Truth be told, marketers have been very clear that this time around the bill feels like the real deal compared to all those previous failed attempts. Which is why many started contingency planning when the first TikTok bill was pushed through the U.S. House last month. But given that TikTok’s head of public policy for the Americas Michael Beckerman sent a note to staff stating that if and when the bill is signed, the platform will take the matter to court, plus the extension on the divestment deadline, no one seems convinced (yet) that an outright ban will happen anytime soon.

“There are too many political and corporate ramifications if it does,” added Labunski. “But we anticipate possible investigations and regulatory actions.”

The same goes for Yuriy Boykiv, CEO of 360-e-commerce growth agency Front Row Group, which has been supporting brands with their TikTok Shop strategies.

“Our clients are operating with the assumption that someone will buy TikTok and that this will be resolved,” he said. “Even if nobody buys the app, it doesn’t mean TikTok will disappear immediately. And, should it ultimately disappear altogether, the demand for a vertical video platform never will.”

With that said, if an outright U.S. ban does happen, it’s the smaller businesses that will be impacted the most.

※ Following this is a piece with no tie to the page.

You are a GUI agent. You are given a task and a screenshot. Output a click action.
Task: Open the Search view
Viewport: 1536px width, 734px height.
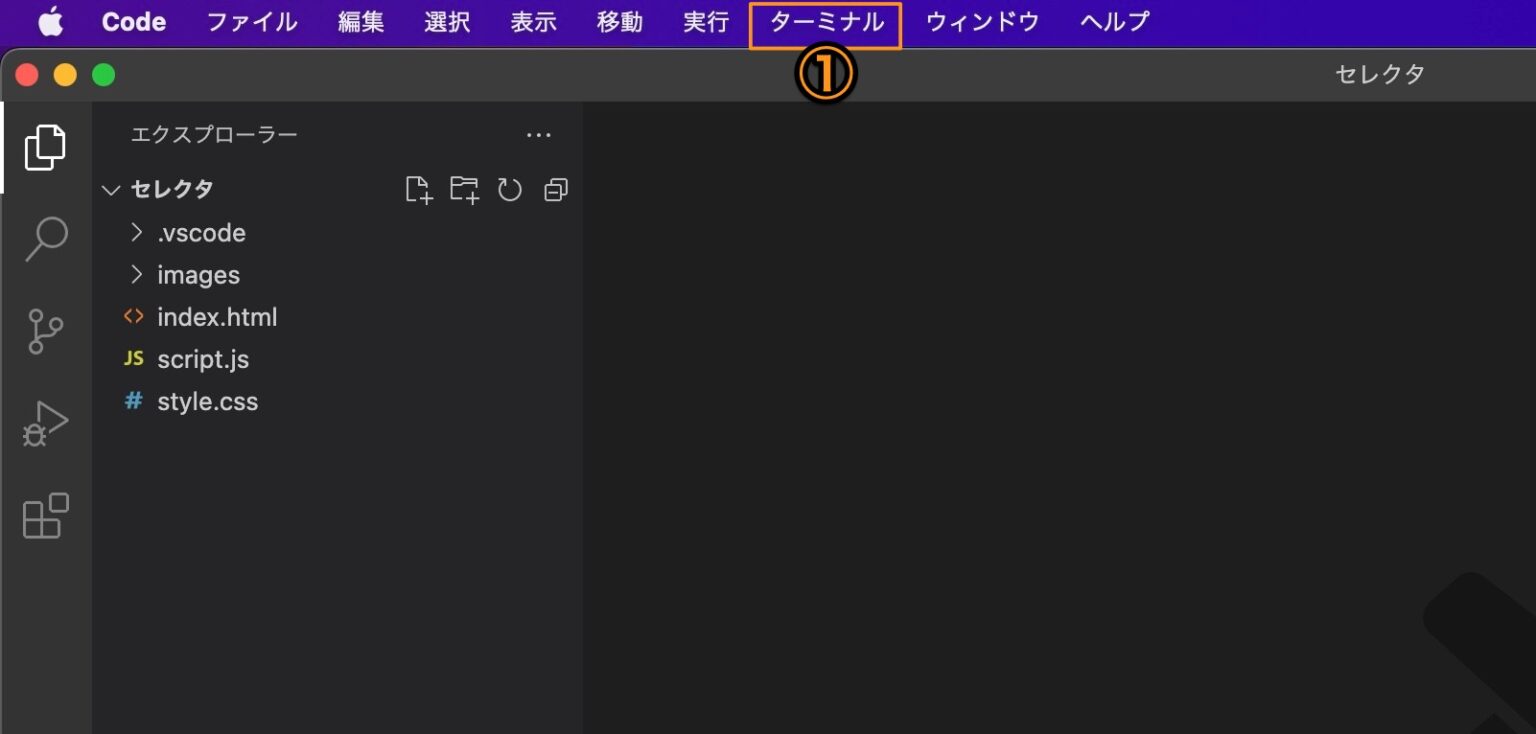(x=45, y=238)
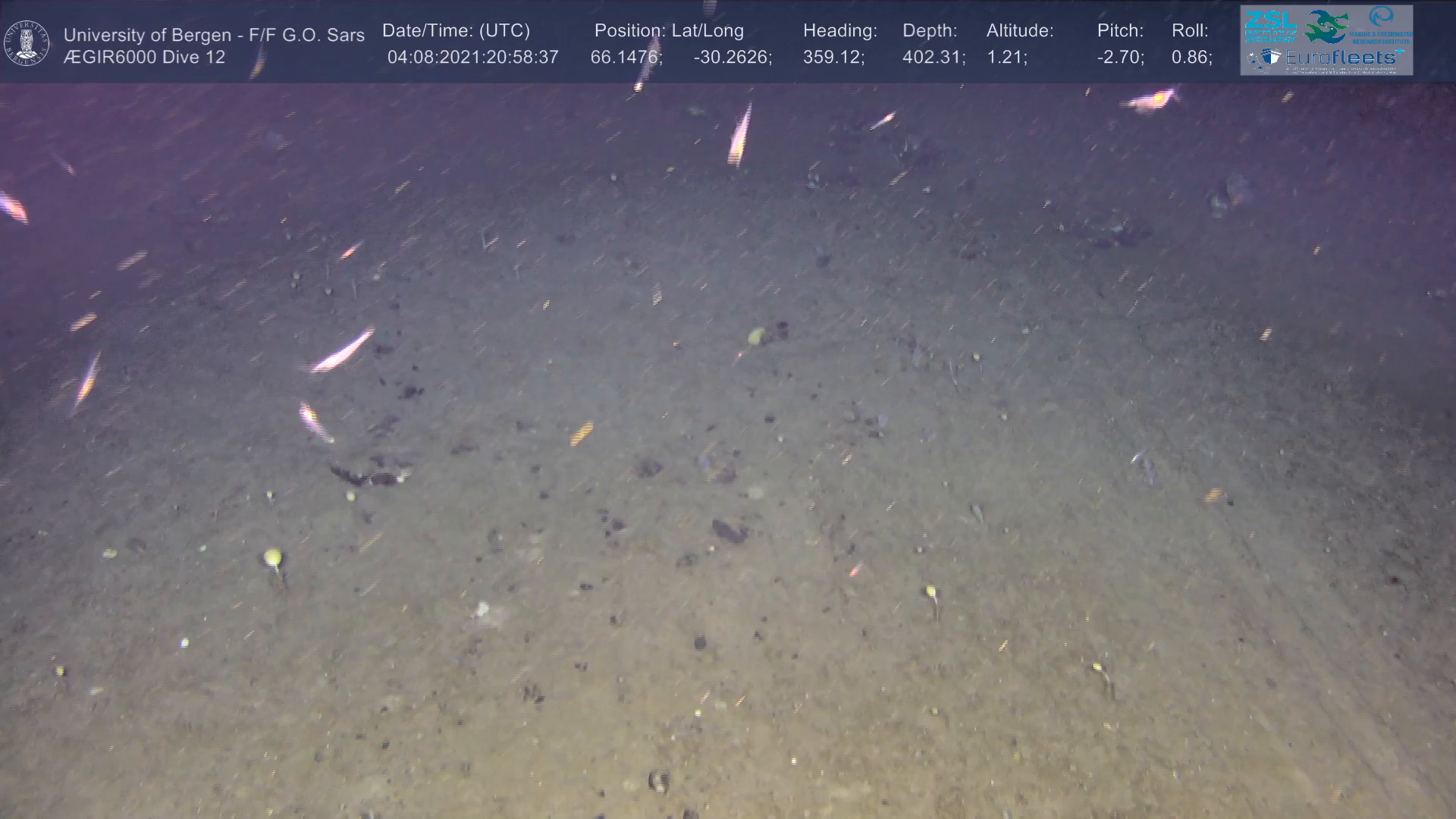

“Many SMBs have spent days, hours and years cultivating a community so they would likely have to start from scratch on another short-form platform,” said Joshi. “TikTok for those smaller companies was probably too expensive to play the advertising game on (low CPMs but conversion rate lower than Meta and Google) but TikTok’s For You Page played a strong role in their ability to tell their story for free.”

But it’s a shift those marketers could manage to pull off and without upending their businesses in the process — for the most part, anyways. That’s the thing with TikTok. It hasn’t become a must-have addition to enough media plans. That’s not to say it doesn’t have a sizable ads business. It does, to be clear. But there are still many marketers who aren’t convinced it’s the place to spend a lot of their ad dollars, especially when Meta and YouTube both have their own alternatives in Reels, Stories and Shorts. That lack of appetite for TikTok compounds a more existential problem: short-form video isn’t exactly as easy to monetize as the longer videos on the likes of YouTube and Meta, which is why TikTok has stepped up efforts to diversify revenue in shopping and search.

Due to the short length of TikToks, “you can’t place a mid-roll ad or a pre-roll ad,” Jamie Ray, founder and CEO of Buttermilk, said, when comparing advertising on TikTok to the ease of placing ads in a long-form YouTube video, for example. “Clearly from an ad revenue perspective, it [short form] does limit the platform as well.”